Task description. Lay out every line of the listing below as a Markdown table with two columns, Row for the row number and Line for the text of the line. Skip blank lines and leave the pictures out.

Data to use.
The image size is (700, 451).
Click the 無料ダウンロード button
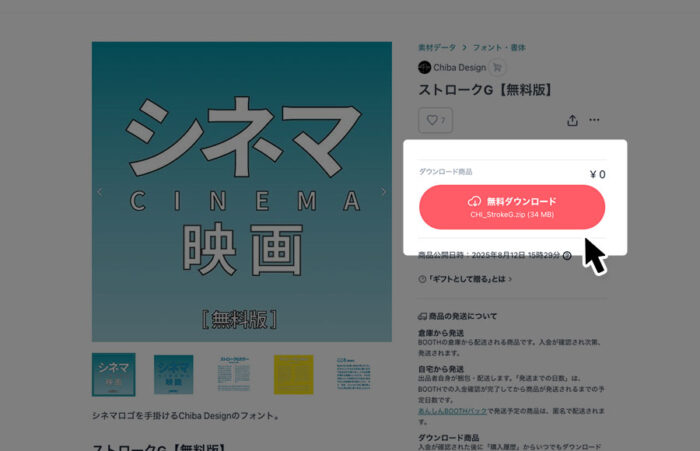pyautogui.click(x=512, y=207)
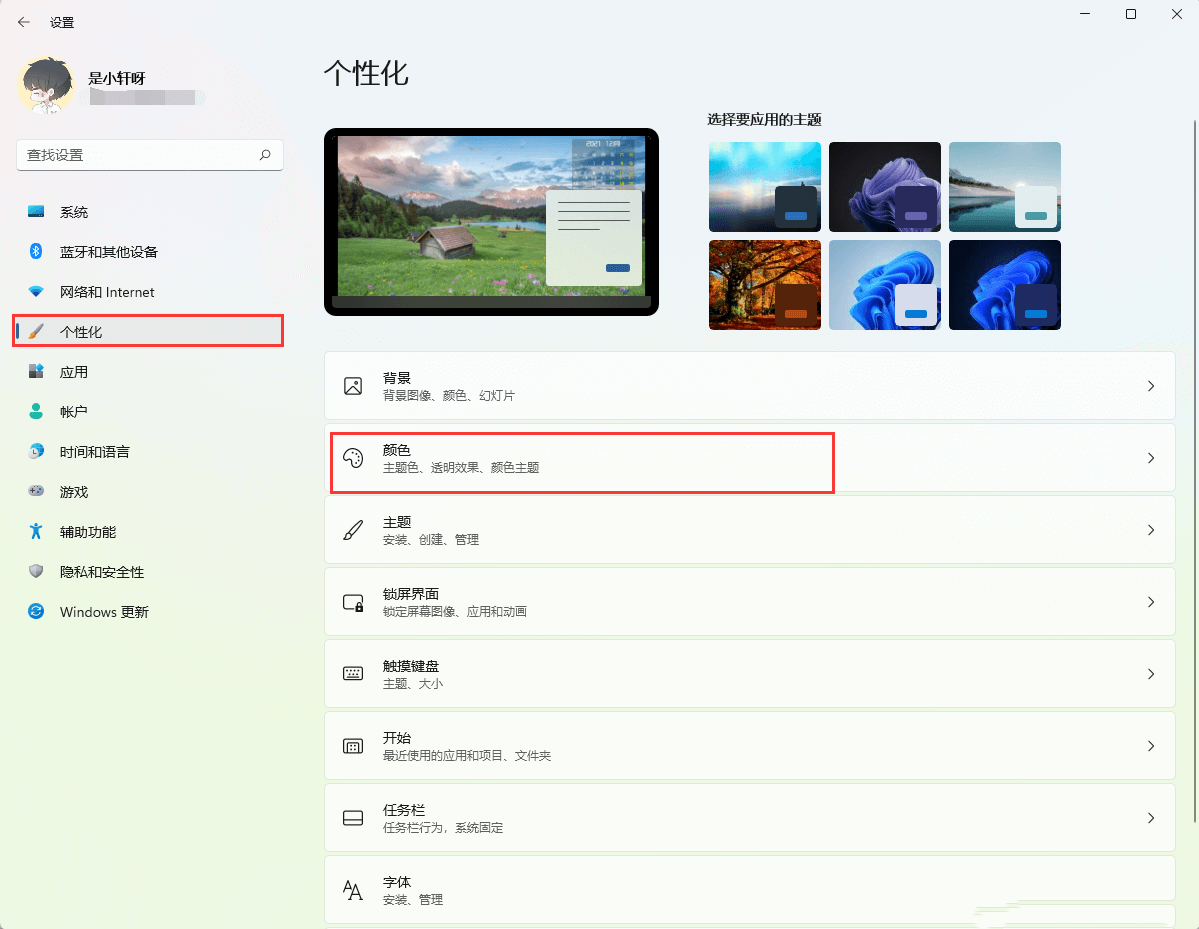Select the 字体 icon
Image resolution: width=1199 pixels, height=929 pixels.
click(353, 890)
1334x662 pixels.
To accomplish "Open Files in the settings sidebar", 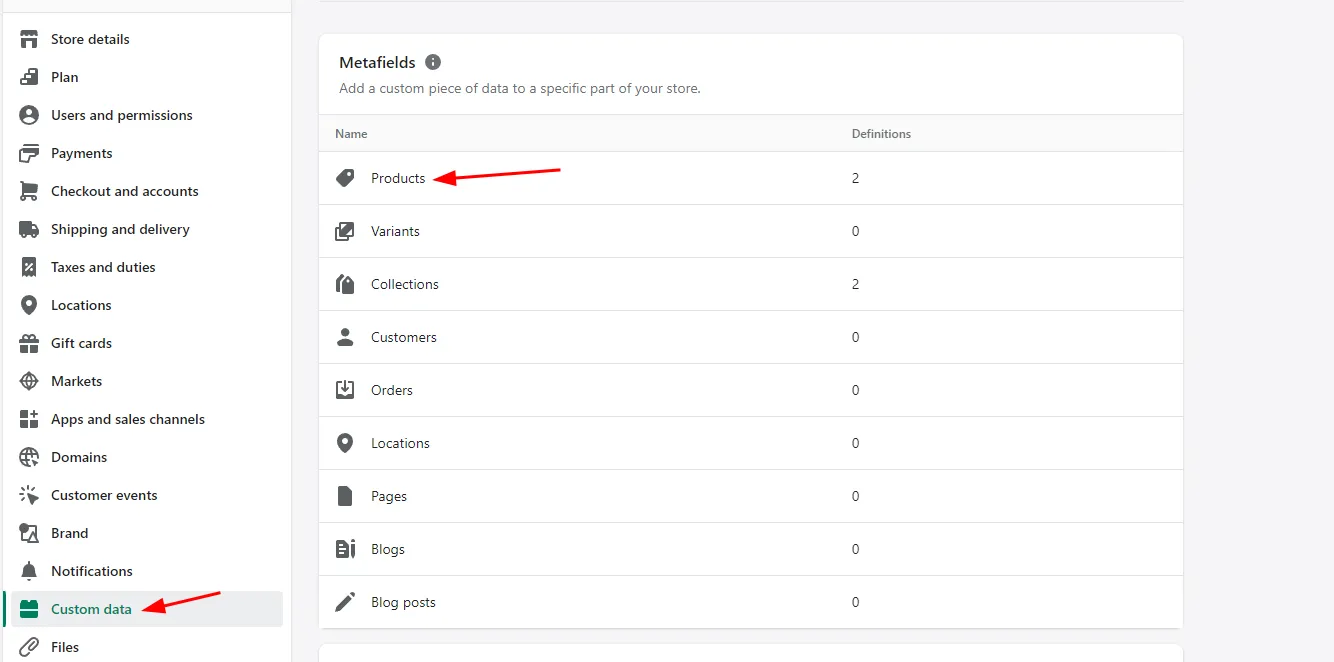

Full output.
| Row | Line |
|---|---|
| 1 | The image size is (700, 451). |
| 2 | Click the 無料ダウンロード button |
| 3 | pyautogui.click(x=512, y=207) |
| 4 | Select the 字体 icon |
| 5 | Image resolution: width=1199 pixels, height=929 pixels. |
| 6 | click(353, 890) |
| 7 | 1334x662 pixels. |
| 8 | To accomplish "Open Files in the settings sidebar",  |